A Different Question
Columbia River’s ports’ hope to remain viable has as much to do with competition between states for limited trade access as well as intermodal (train and truck as well as ship) capacity and connections, with its attendant high-tech shipping solutions, as it does channel depth. A more suitable question for Oregon and Southwest Washington residents—even though it is a much more controversial concept than dredging—would be if the deepwater Columbia River ports should remain upriver at all or should Oregon and Washington build a new port closer to the mouth of the Columbia to meet future shipping needs? Would manipulating a large but discrete acreage--encompassing many nautical and land miles--for a new port be better than damaging 103-nautical miles of river and coastlines? Would the cities of Portland and Vancouver be better off recreating and revitalizing river property into other uses and easing the strain on Clark County and Metro’s Urban Growth Boundary than in promising prosperity that should only be seen as a finger in the dike of diminishing port prospects.
Glossary
Clearances—Beam refers to width of a ship and is generally discussed in terms of now many containers fit in a row. For the discussion in this paper beam is not included, though it has great significance on clearance as well as dock infrastructure such as gantry crane capacity. Post-Panamax-Cranes cost between $6-10M and are a significant expense. Draft (or the English draught) refers to the clearance below the water, not the overall height of the vessel. Required clearances are subject to tides
Hinterland—geographical areas that are outside larger cities whose economic resources flow towards the regional economic centers. You can say they are similar to watersheds serving a river system.
Intermodal—referencing the variety of shipping activities required to move containerized cargo. Those are ship, rail, and truck, all capable of carrying the unified container modules.
Panamax—Refers to ships sized to pass the Panama Canal. The canal is 1001 feet long (305 m) x 110 feet wide (or 33.5 m “beam) x 41 feet draft (12.5 min).

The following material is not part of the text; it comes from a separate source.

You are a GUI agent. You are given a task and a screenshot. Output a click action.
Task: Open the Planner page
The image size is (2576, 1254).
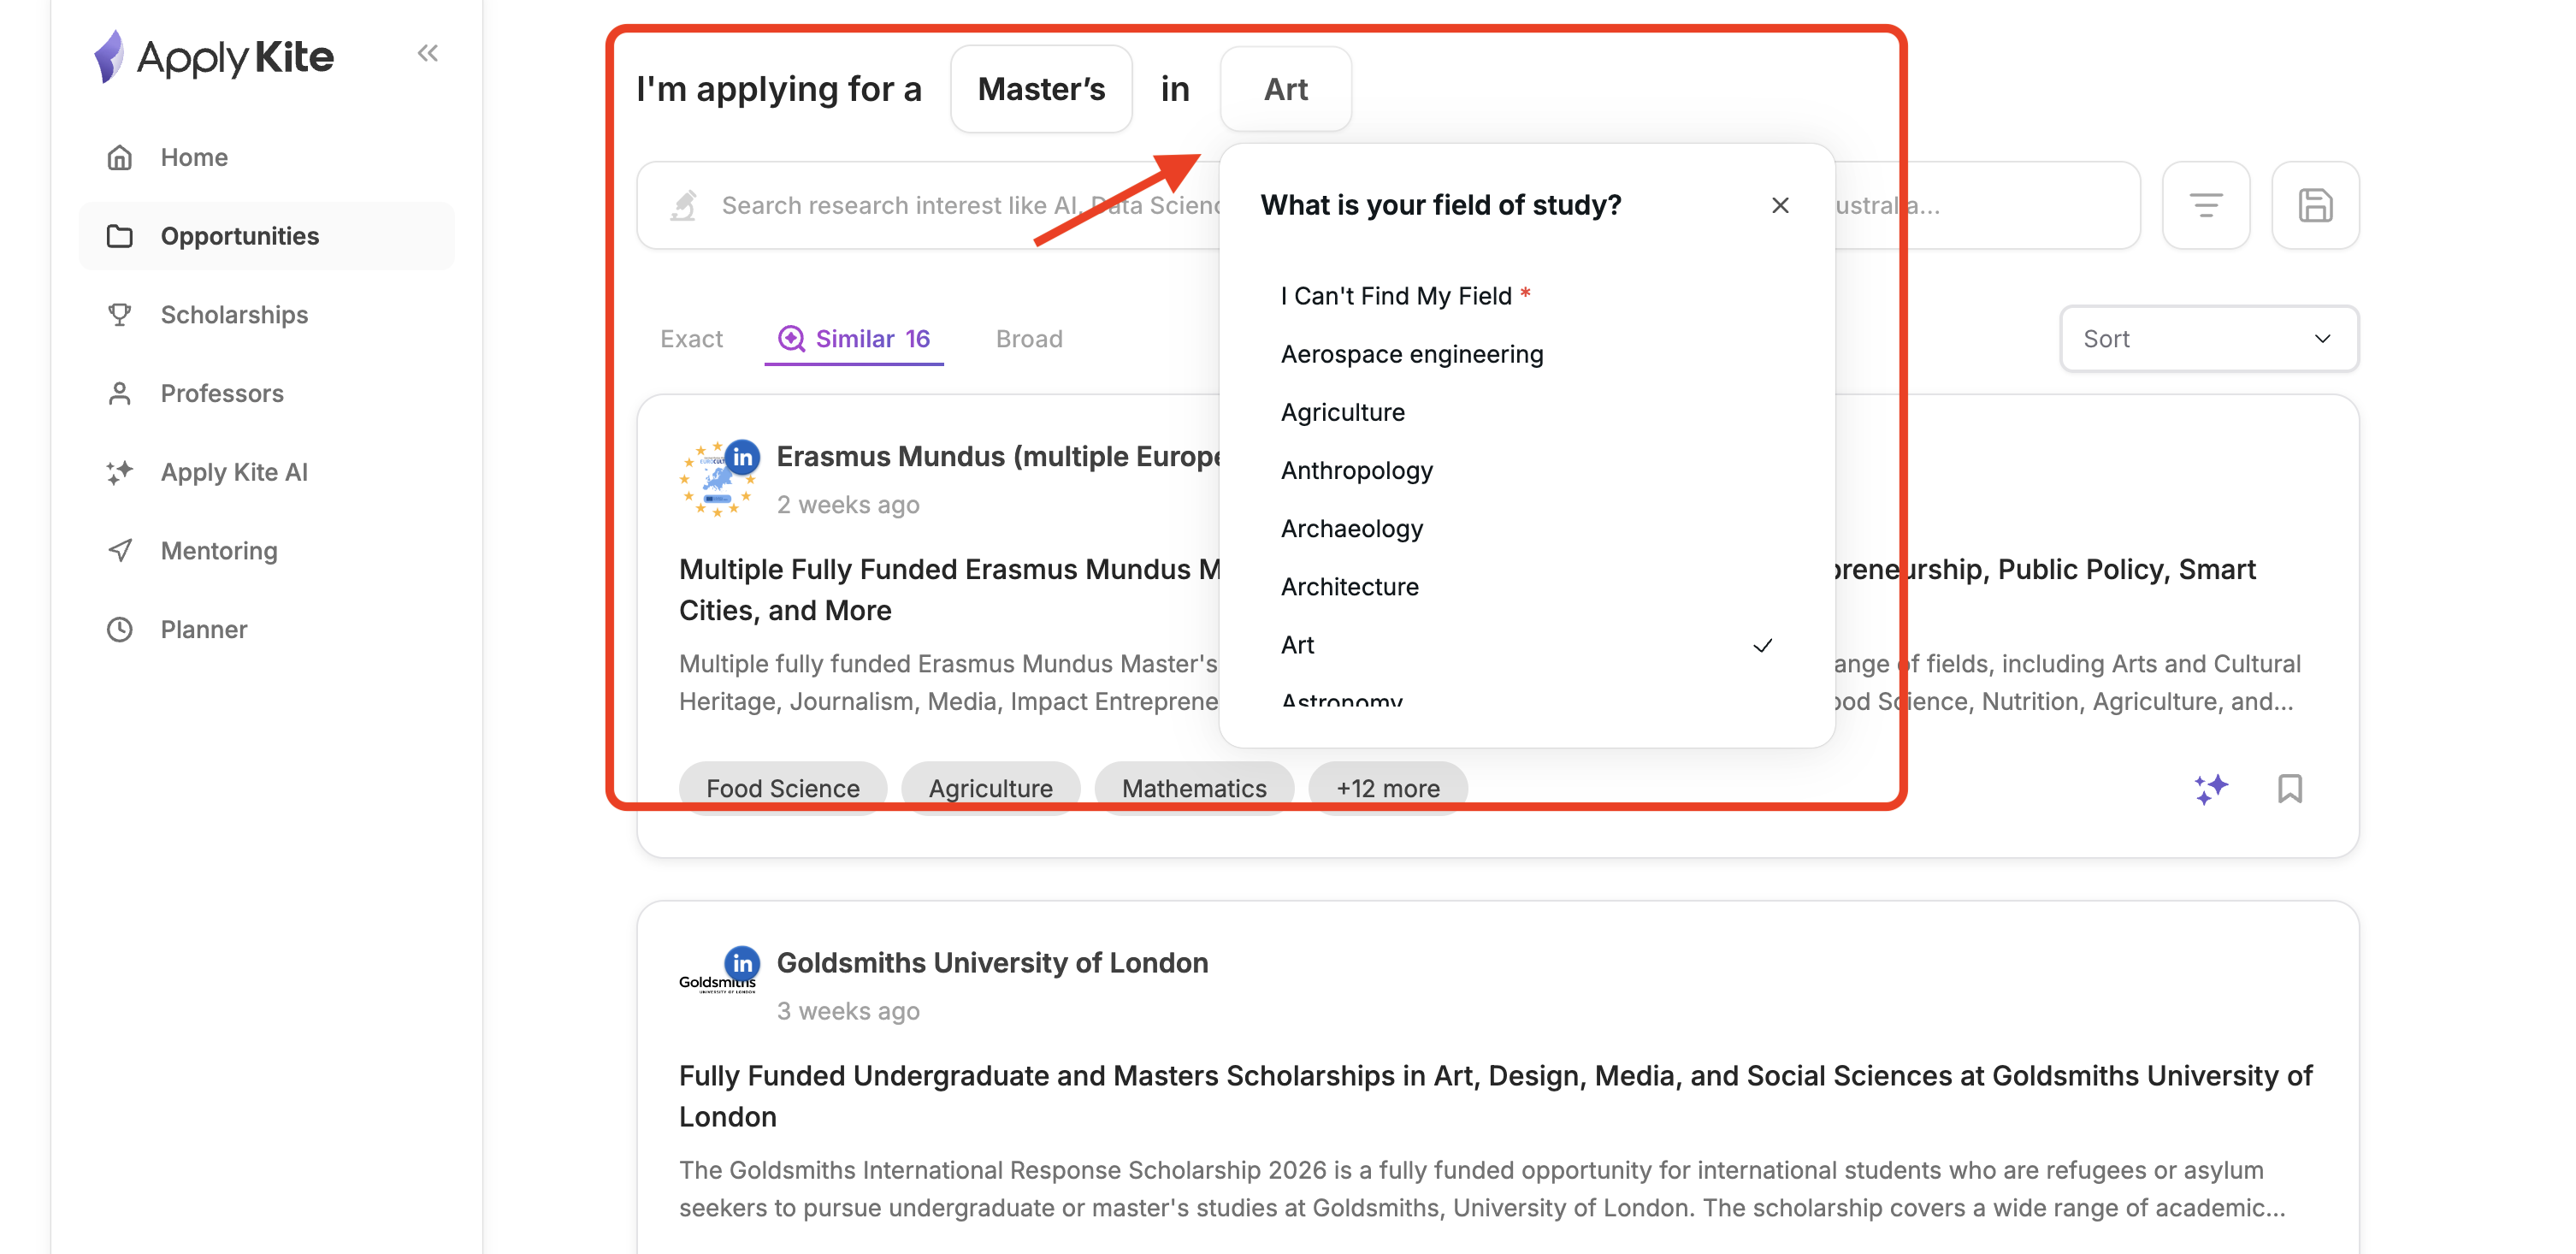(x=203, y=629)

Panamax ships are generally 951 l x 106 with a 39.4 draft and carry about 4,500 TEU.
TEU—The unit of measure describing the capacity of a containerized ship. It stands for “twenty-foot equivalent unit”, which is the standard length of a 20-foot container, thus one such container would be (1) TEU, and a 40-foot container, the size typically in use today is (2) TEU. The standard container is generally 8 x 8 x 20 in feet.